Friday, September 20, 2013

Natural Icons

Today is the last day of summer -- fall officially begins tomorrow with the equinox, but summer ended last week in Douglas when it began to rain (so far, without letup). My studio has a metal roof so that the drimbeat of rain is a constant rhythm when I am out there.
I am grateful for that reminder of the natural world when I pray and work there (grateful as I am to be in a dry and warm studio!). For the same reason I keep objects like rocks and shells and fossils in my little prayer corner, alongside the icons and prayerbooks. I like to keep before me a visible reminder of the infinitely varied, intricate and ancient order of creation ( a kind of natural icon) A densely black piece of shale picked up on the rocky beach, which may be 300 million years old helps me to remember and appreciate the immensity of geological time, measured in millions of years and my own, our own brief time in life, measured in decades, days and minutes.
God is beyond and behind time, yet i marvel that God invites me, invites us, to participate in his own eternal life (which is beyond comprehension) except with a loving, grateful heart, which, he generously provides and offers us.
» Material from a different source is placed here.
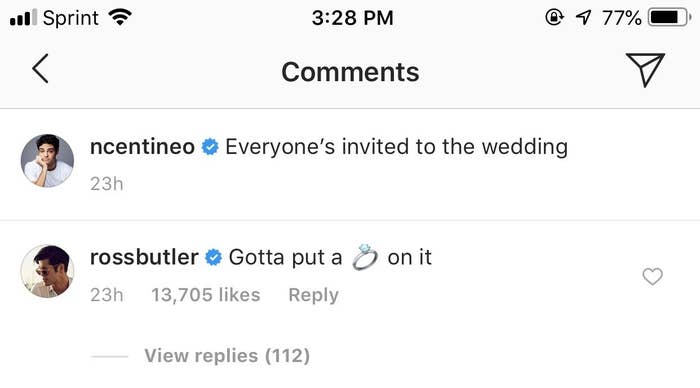Tap the ncentineo username

[x=142, y=147]
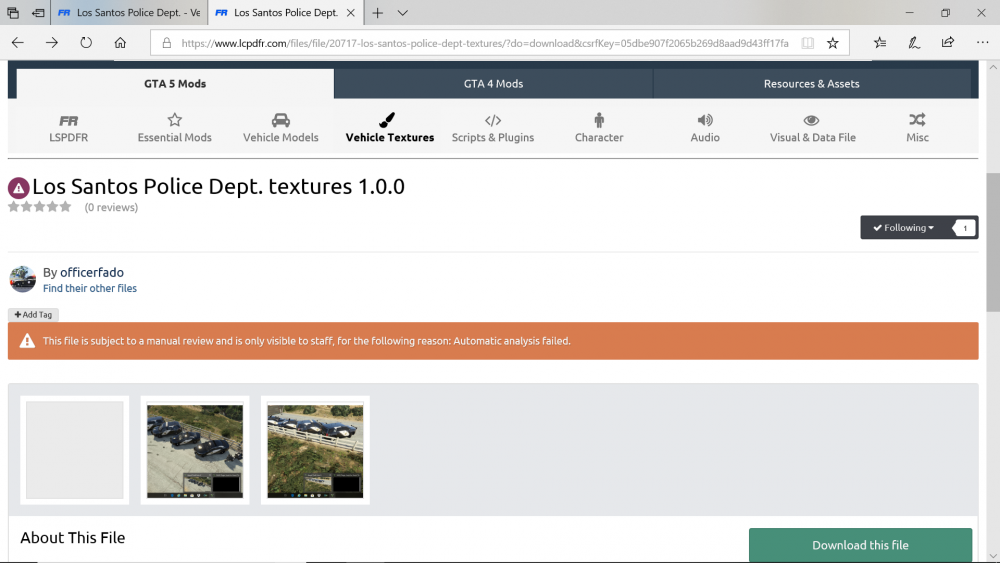
Task: Select the Vehicle Textures brush category
Action: pyautogui.click(x=389, y=128)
Sunday, September 15, 2013

Te Deum Laudamus

Every Sunday morning I conclude Morning Prayer with the Te Deum, the Western Church's great chant hymn of praise and thanksgiving. The title is taken from the first line, 'Te Deum laudamus', which means, 'We praise You, O God' . The Te Deum is supposed to be the response to the proclamation of the gospel at Vigils (aka the Office of Readings) but I found that while I often don't have time to pray this office, I do have time to sing the Te Deum at the end of Morning Prayer, so that is what I do.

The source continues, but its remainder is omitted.